"Order Now (209, 563)" を含む行から "Imprint (130, 136)" を含む行まで（両端の行も含む）を、1行を1つの文字列とするJSONのリストに書き直してください。空行は入れず、画像も答えから外すこと。

▶ **ポインティングデータの行**:
+++

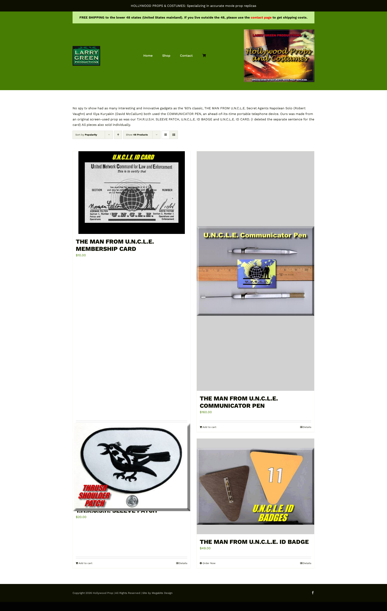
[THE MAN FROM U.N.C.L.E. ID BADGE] (255, 486)
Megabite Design (162, 592)
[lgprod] (86, 47)
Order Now (209, 563)
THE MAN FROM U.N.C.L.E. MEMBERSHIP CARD (115, 245)
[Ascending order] (118, 135)
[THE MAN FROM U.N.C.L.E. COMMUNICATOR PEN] (255, 271)
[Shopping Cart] (204, 56)
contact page (261, 17)
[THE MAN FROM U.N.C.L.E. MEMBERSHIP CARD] (131, 192)
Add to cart (85, 563)
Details (183, 563)
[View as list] (174, 135)
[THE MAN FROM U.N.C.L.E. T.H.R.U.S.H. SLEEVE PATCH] (131, 467)
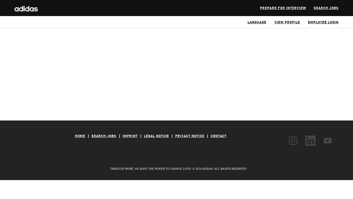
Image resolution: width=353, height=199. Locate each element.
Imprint (130, 136)
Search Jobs (326, 8)
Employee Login (323, 22)
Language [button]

+++

▶ **回答**:
[
  "Order Now (209, 563)",
  "THE MAN FROM U.N.C.L.E. MEMBERSHIP CARD (115, 245)",
  "[Ascending order] (118, 135)",
  "[THE MAN FROM U.N.C.L.E. COMMUNICATOR PEN] (255, 271)",
  "[Shopping Cart] (204, 56)",
  "contact page (261, 17)",
  "[THE MAN FROM U.N.C.L.E. MEMBERSHIP CARD] (131, 192)",
  "Add to cart (85, 563)",
  "Details (183, 563)",
  "[View as list] (174, 135)",
  "[THE MAN FROM U.N.C.L.E. T.H.R.U.S.H. SLEEVE PATCH] (131, 467)",
  "Image resolution: width=353, height=199. Locate each element.",
  "Imprint (130, 136)"
]